Spring is a time of refreshment and renewal. “The flowers appear on the earth, the time of singing has come, and the voice of the turtledove is heard in our land” (Song of Songs, 2:12). Inspired by nature, we spring clean our homes, store away our winter clothes and bring out our summer ones. On Passover, the Festival of Spring, Jews refresh their collective memory and reconnect to it. As the Mishnah (Pesahim,10:5) instructs:
In every generation a person must regard himself as though he personally had gone out of Egypt, as it is said: “And you shall tell your son in that day, saying: ‘It is because of what the Lord did for me when I came forth out of Egypt.’”
The online age has brought new kinds of refreshment into our lives.

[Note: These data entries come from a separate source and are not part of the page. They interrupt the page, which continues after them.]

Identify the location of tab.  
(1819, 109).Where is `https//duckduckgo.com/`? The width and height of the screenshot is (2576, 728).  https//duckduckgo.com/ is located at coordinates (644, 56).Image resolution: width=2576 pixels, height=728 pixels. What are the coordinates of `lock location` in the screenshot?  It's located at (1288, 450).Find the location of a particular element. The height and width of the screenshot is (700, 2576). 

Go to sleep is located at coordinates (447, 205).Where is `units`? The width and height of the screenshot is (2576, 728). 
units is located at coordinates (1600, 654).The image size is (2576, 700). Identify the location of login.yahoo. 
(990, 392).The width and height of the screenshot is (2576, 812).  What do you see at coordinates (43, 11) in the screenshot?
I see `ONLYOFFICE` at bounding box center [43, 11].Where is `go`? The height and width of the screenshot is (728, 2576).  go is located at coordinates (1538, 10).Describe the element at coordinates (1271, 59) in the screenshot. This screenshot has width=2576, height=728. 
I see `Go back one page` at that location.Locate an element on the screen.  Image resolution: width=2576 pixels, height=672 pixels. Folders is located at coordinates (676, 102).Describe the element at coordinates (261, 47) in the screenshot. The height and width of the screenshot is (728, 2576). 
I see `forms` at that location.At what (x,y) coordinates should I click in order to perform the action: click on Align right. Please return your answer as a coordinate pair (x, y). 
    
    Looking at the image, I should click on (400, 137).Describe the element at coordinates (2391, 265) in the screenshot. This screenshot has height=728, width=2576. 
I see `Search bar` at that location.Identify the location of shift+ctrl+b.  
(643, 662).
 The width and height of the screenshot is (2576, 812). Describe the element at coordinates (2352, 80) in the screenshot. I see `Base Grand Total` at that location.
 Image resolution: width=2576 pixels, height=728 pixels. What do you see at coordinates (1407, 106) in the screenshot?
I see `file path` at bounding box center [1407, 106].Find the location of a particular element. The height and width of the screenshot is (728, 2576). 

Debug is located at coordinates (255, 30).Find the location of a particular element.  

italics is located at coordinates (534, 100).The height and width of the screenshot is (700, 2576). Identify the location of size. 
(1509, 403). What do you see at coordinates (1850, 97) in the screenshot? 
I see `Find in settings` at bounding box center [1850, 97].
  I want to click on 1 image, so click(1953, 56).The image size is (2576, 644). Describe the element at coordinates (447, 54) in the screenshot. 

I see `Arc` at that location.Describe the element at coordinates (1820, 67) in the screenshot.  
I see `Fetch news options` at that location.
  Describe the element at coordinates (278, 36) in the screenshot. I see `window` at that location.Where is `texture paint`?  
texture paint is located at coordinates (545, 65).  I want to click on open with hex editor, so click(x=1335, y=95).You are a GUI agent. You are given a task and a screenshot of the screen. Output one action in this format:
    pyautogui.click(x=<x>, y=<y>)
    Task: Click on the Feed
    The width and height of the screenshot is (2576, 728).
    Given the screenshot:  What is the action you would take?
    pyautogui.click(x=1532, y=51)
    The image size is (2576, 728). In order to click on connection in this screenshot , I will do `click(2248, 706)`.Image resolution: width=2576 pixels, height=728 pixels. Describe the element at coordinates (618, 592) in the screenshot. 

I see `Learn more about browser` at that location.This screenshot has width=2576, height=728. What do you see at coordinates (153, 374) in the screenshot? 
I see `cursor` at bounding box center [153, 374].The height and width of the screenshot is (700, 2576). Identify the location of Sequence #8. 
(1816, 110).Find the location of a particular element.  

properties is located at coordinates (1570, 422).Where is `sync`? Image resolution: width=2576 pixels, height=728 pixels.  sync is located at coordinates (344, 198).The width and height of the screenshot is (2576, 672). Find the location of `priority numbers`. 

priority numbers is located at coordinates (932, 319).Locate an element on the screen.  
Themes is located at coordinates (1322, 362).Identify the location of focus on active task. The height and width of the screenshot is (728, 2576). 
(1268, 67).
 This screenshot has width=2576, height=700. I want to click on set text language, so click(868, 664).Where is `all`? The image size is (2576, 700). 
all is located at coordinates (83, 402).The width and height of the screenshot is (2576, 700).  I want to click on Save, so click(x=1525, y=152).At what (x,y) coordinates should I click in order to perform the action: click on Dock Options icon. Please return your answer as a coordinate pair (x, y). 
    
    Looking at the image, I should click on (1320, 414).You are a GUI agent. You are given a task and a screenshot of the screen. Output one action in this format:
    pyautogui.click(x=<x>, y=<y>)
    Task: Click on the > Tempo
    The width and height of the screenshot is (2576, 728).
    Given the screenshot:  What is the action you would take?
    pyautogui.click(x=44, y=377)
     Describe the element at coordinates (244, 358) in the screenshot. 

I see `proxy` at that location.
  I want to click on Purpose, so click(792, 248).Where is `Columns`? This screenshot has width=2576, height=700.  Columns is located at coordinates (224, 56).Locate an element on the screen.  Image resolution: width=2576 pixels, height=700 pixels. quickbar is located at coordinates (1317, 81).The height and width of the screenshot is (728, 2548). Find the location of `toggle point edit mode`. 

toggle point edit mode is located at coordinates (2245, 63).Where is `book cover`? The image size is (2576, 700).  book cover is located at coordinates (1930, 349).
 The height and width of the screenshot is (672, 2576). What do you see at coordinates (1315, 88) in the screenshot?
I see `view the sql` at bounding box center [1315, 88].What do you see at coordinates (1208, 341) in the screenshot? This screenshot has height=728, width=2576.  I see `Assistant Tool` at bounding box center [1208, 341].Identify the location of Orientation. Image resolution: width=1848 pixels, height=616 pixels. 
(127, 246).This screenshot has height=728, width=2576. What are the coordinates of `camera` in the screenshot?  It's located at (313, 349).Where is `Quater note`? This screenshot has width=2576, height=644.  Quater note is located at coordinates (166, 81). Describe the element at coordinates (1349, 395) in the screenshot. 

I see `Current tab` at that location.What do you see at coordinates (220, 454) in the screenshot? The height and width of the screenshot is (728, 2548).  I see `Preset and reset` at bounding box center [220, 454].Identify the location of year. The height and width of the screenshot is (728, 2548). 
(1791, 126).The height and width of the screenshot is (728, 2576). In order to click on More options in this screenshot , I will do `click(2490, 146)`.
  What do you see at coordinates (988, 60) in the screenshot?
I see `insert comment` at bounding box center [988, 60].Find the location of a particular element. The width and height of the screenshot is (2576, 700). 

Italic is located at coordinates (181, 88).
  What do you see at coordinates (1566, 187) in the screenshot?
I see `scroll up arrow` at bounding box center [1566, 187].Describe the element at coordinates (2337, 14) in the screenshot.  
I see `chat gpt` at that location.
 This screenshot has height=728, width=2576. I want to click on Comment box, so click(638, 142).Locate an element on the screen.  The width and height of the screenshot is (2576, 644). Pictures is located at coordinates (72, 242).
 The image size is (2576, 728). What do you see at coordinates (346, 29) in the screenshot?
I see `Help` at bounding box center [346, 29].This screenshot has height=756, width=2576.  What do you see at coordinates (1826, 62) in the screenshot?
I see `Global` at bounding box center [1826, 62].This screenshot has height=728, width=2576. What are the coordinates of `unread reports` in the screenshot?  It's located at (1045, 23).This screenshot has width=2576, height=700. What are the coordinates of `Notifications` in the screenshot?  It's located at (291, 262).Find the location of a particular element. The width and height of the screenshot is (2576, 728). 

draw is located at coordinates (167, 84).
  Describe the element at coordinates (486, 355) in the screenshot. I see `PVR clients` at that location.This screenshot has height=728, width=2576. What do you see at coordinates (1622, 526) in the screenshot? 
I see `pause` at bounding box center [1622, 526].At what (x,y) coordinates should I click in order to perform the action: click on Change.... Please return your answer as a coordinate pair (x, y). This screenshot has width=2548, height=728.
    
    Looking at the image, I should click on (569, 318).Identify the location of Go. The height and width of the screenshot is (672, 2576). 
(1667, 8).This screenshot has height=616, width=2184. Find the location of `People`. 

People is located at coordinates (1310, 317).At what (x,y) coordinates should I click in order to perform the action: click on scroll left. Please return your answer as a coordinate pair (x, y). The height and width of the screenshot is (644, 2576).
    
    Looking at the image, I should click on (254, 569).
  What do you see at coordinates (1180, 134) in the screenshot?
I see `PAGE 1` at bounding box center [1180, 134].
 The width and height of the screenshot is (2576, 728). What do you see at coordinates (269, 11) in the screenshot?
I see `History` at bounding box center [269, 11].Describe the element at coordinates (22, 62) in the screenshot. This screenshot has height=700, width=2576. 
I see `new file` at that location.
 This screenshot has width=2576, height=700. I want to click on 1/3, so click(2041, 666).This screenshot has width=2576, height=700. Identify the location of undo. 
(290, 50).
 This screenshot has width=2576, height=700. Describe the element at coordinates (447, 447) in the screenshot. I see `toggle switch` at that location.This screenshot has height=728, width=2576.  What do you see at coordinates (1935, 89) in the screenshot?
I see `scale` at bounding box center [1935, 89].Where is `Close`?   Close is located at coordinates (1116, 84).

A click on the ↻ symbol next to the address field in our web browser, or a press of the F5 button on our keyboard, reloads website content, updating what we see on our screen. However, this kind of refreshment is a shallow one; much of what you see on the screen is generated from data stored previously in the browser’s cache. For deeper refreshment, you can press CTRL+F5. This cleans out the cache and downloads all the site’s content anew.
Marie Kondo, in her bestselling book, The Life-Changing Magic of Tidying Up, recommends the latter approach when decluttering our homes. Each item must be taken out of storage, held individually, and subjected to the question: Does this bring me joy? If the answer isn't an enthusiastic “Yes!”, the item has to go.
Some of the most significant moments of our lives are those in which we hold our most deeply cherished beliefs, values or practices to a similarly demanding test. Is this really what I believe, care about or want to do? Or am I thinking and acting out of habit?
This spring, I wish us the courage to clean out the cache and refresh deeply.